- [TEXTO DA PÁGINA]
* * *
Sem querer escamotear o inestimável valor revelado por colectivos de estudantes intransigentes e combativos, quando inseridos nas fileiras do associativismo estudantil de matriz tradicional, apenas queria apontar as enormes tarefas que se levantam ao agir no interior de um organismo como a AAC. Durante quatros anos, enquadrei a minha militância num desses colectivo, a FAE, de maneira que conheço bastante bem o seu trabalho, o qual só poderia elogiar. A realização da importante manifestação de Novembro mostrou de forma indubitável a importância absoluta que os militantes da esquerda combativa possuem na AAC, na mobilização dos estudantes para o caminho da luta, mesmo quando enfrentam todas as limitações e vicissitudes burocráticas acima referidas. Tal é o caso da FAE, cuja tenacidade e perseverança me resta apenas elogiar.
* * *
- [TAREFA DO EXERCÍCIO A] No texto da página, que manifestação mostrou a importância dos militantes da esquerda combativa na AAC?
- [TAREFA DO EXERCÍCIO B] Reproduza palavra por palavra todo o trecho do texto da página, desde "Sem querer escamotear" até "resta apenas elogiar.".
A listagem não tem qualquer relação com o texto da página.

- [SECÇÃO DE DADOS]
* * *
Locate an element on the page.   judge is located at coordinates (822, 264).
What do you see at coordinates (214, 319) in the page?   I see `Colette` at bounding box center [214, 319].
* * *
- [RESPOSTA COMPLETA A] A importante manifestação de Novembro.

- [RESPOSTA COMPLETA B]
Sem querer escamotear o inestimável valor revelado por colectivos de estudantes intransigentes e combativos, quando inseridos nas fileiras do associativismo estudantil de matriz tradicional, apenas queria apontar as enormes tarefas que se levantam ao agir no interior de um organismo como a AAC. Durante quatros anos, enquadrei a minha militância num desses colectivo, a FAE, de maneira que conheço bastante bem o seu trabalho, o qual só poderia elogiar. A realização da importante manifestação de Novembro mostrou de forma indubitável a importância absoluta que os militantes da esquerda combativa possuem na AAC, na mobilização dos estudantes para o caminho da luta, mesmo quando enfrentam todas as limitações e vicissitudes burocráticas acima referidas. Tal é o caso da FAE, cuja tenacidade e perseverança me resta apenas elogiar.